Girl, this brought me to tears!
Girl, thank you for your kindness!!
I have a one year old and was crying on the frist sentence, I don’t like to think about him growing older and me having to let go, I know that’s what is going to happen, just hoping time slows down.
Awww, it is so bittersweet, for sure. It all goes by so fast.
I homeschool because I’m not tough enough to send them off, but I just want to say this post is beautiful. I had a short stint where I had to send mine to school last year and I can totally relate to where you are coming from. I love how you said “you know that you are worth far more than rubies, right? That you’re set apart; uniquely special; made for a purpose? And that each and every child in that class is as well.”
This is what I tried so hard to impress on my children too!! I try so hard to teach my children to be a confident, shining light and I love that others share this sentiment as well!

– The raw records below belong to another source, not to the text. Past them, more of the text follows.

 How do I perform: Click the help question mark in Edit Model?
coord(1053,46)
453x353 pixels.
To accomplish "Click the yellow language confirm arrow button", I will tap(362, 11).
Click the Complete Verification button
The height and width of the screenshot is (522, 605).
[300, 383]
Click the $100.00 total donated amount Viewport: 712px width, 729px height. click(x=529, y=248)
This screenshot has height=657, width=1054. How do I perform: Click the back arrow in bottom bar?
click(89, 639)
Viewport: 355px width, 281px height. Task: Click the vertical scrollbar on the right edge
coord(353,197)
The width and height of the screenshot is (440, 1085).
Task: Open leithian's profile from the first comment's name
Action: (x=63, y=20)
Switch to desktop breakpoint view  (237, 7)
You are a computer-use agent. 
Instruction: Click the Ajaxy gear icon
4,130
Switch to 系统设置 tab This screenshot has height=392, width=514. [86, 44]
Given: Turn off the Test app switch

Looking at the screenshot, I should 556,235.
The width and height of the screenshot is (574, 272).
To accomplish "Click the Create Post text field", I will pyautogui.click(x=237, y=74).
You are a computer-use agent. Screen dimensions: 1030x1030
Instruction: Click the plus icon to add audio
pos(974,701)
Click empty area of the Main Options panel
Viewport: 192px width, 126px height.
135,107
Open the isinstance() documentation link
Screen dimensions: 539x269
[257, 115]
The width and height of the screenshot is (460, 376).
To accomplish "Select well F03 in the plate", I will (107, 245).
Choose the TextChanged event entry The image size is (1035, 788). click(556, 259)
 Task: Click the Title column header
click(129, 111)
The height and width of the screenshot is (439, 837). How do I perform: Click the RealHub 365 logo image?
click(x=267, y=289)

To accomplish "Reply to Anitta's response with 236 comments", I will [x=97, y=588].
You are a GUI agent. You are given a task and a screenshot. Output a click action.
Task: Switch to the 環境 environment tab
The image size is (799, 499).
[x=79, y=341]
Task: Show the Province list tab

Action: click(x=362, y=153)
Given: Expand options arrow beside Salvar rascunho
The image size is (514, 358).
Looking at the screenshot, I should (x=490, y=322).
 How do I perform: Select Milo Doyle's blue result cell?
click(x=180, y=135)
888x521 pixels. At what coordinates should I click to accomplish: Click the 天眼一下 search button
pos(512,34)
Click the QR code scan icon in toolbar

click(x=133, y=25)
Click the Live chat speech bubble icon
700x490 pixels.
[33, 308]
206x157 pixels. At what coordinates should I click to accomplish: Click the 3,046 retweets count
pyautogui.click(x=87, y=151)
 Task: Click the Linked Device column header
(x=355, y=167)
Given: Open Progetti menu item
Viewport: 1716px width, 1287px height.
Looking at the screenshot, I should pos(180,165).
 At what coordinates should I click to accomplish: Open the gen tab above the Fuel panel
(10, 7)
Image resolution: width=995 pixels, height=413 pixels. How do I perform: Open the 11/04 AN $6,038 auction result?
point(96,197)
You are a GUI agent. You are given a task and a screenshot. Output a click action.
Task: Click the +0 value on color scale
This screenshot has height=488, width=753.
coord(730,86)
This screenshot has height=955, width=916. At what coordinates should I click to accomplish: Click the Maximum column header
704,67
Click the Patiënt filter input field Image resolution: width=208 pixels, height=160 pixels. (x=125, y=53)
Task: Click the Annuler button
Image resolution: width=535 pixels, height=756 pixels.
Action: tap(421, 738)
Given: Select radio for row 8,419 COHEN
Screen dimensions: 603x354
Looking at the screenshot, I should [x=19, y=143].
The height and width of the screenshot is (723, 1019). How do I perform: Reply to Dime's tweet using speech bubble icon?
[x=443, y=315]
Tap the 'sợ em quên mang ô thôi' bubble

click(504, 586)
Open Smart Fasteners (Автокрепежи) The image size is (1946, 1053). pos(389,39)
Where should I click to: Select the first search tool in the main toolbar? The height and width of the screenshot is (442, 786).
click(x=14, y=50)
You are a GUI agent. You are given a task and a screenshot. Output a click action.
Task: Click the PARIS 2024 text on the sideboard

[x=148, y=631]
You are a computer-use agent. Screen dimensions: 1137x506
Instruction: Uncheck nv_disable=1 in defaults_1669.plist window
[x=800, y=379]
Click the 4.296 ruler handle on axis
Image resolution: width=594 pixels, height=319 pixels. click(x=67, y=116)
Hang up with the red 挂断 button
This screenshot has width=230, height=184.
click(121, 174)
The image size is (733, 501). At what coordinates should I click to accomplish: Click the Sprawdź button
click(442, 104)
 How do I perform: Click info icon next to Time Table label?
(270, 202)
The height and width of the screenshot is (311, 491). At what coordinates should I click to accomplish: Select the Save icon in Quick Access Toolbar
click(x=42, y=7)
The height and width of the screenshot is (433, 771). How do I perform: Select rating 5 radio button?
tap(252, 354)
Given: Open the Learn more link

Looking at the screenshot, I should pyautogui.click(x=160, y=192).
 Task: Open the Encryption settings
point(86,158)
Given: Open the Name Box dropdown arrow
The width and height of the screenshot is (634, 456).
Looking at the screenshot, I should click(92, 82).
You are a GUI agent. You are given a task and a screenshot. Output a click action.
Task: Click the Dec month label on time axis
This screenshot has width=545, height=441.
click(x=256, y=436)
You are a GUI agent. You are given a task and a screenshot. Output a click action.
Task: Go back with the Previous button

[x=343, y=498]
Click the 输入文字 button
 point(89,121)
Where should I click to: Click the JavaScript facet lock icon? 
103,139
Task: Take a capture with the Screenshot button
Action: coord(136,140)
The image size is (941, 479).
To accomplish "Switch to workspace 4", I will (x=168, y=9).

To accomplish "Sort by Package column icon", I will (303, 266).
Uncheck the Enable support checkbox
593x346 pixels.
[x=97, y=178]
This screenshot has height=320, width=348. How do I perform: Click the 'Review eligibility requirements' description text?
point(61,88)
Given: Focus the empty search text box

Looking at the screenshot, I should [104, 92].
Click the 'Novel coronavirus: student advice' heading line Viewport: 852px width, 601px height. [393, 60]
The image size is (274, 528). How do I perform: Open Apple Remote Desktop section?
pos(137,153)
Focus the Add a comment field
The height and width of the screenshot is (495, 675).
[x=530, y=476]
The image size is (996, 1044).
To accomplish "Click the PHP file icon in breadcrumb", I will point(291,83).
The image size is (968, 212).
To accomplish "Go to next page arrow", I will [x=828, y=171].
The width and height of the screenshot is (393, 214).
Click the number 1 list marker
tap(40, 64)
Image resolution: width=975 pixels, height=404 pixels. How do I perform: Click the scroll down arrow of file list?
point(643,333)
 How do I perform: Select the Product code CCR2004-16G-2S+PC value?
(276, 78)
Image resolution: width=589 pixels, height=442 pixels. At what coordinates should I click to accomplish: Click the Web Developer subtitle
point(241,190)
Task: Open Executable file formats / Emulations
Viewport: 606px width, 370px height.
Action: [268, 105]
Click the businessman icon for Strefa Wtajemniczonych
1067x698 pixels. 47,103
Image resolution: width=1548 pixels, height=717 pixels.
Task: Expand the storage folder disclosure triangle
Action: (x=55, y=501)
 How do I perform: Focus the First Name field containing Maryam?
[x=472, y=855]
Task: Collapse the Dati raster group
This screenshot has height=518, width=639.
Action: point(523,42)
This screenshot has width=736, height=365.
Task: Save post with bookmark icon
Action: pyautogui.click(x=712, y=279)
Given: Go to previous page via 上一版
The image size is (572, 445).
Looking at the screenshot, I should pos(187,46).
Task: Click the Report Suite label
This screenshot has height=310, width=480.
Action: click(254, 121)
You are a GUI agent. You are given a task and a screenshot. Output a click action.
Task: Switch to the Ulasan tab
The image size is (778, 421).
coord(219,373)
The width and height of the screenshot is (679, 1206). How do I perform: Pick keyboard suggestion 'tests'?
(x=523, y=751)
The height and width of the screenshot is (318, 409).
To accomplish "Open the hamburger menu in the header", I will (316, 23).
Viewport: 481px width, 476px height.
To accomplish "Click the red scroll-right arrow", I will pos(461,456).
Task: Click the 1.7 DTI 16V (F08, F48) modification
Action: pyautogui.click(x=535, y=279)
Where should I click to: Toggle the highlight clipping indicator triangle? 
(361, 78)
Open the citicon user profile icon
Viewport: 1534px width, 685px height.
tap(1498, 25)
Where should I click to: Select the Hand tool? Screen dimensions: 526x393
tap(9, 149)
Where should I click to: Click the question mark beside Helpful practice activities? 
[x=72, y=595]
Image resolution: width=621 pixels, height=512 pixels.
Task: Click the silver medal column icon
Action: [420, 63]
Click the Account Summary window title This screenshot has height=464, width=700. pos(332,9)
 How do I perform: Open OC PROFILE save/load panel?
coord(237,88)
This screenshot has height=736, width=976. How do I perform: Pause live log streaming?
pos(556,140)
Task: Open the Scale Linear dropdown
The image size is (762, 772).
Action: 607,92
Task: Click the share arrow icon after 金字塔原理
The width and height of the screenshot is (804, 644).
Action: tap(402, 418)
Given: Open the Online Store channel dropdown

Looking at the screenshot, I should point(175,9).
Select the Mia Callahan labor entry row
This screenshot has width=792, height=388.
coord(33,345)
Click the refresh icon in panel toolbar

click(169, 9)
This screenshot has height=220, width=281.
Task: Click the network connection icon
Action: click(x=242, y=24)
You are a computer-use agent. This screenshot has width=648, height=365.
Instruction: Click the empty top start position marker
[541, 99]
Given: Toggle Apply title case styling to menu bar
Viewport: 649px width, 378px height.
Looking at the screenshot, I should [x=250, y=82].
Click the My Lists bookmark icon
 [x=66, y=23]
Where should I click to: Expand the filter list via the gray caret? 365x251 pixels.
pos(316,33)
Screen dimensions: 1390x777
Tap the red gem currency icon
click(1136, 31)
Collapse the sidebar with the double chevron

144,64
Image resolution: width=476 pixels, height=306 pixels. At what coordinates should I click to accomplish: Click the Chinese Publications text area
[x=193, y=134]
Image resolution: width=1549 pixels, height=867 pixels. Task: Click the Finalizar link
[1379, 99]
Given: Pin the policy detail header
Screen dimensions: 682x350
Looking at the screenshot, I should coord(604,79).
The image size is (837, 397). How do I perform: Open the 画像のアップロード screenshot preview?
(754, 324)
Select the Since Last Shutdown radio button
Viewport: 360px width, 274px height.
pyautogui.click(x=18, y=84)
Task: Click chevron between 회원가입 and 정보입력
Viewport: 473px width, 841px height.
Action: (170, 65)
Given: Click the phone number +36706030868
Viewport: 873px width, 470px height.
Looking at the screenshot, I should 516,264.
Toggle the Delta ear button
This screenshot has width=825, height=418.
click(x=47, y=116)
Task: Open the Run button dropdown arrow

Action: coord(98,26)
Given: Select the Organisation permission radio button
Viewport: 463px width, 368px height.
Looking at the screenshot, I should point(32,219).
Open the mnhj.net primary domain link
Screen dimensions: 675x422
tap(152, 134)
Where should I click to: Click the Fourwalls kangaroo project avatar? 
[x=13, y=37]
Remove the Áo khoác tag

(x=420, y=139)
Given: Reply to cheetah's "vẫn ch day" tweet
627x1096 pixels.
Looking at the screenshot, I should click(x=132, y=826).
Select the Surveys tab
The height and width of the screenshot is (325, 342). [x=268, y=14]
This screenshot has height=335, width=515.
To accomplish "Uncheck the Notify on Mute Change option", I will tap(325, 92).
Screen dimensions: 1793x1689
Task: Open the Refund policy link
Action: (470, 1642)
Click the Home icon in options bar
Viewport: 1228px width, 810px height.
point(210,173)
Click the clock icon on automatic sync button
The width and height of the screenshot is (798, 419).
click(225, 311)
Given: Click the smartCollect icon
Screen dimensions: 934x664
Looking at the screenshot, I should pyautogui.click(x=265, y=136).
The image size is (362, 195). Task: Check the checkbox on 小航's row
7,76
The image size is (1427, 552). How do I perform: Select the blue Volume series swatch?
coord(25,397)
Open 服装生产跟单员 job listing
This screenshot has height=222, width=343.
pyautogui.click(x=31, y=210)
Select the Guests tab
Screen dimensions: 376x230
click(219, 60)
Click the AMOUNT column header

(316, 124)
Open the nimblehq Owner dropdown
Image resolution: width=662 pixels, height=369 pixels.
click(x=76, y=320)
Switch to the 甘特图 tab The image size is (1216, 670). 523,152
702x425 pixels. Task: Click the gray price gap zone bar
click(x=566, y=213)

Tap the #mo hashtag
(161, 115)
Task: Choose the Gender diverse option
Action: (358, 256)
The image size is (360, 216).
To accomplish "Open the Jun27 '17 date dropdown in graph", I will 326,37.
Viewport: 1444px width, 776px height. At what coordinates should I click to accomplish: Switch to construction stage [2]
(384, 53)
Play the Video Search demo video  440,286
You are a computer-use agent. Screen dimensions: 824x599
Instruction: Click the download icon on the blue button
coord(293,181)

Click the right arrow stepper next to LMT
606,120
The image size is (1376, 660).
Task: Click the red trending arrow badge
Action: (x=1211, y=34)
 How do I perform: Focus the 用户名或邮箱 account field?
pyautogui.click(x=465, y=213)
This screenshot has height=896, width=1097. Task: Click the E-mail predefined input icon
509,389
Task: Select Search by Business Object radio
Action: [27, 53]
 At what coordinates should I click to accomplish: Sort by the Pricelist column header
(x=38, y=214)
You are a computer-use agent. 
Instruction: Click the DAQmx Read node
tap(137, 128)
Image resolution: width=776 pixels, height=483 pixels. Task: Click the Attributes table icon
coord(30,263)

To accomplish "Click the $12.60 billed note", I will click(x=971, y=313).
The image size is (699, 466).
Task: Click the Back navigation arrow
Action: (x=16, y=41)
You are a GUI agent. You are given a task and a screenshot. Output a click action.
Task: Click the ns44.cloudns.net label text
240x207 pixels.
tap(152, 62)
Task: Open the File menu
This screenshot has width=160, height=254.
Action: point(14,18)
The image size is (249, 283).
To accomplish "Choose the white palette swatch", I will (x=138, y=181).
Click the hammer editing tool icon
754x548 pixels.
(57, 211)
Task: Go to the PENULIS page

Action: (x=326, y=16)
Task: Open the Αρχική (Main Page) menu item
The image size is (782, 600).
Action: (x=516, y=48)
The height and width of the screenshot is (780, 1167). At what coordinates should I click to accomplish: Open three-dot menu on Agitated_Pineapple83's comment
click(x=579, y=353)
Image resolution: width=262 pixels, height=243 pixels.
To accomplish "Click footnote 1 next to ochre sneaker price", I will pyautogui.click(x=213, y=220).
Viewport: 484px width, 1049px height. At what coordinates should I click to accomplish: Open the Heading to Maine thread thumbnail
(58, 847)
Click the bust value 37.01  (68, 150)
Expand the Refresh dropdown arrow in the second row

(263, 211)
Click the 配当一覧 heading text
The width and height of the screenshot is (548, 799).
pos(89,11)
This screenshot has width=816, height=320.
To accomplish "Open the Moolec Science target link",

Well, thank you so very much for your kind words. It is my prayer that learn all of this, and that I can do my best to teach the importance of it. With His help and grace, for sure.
So very very sweet. Kindergarten is so bittersweet, it’s wonderful they are healthy and growing up, but sad because it means time has passed so quickly, as it always does.
Yes! So true. So very happy to see them learn and grow, but also hard to let go. It is bittersweet
This is so sweet, something to cherish when older! I remember all the emotions I went through when my kids started Kindergarten!!
There is such a huge variety of emotions on that day!! Thank you! Too kind!
Awww, this is such a touching sweet post!!! You are a very sweet mama!
What a sweet compliment!! So glad you liked! Thank you for stopping by!
This is so sweet. My boys have a couple years before they start kindergarten but I know I’m going to be a mess!
Thank you! I think the same concept applies to everything in every age. I am not sending one off to kindergarten this year, but still feel the same way.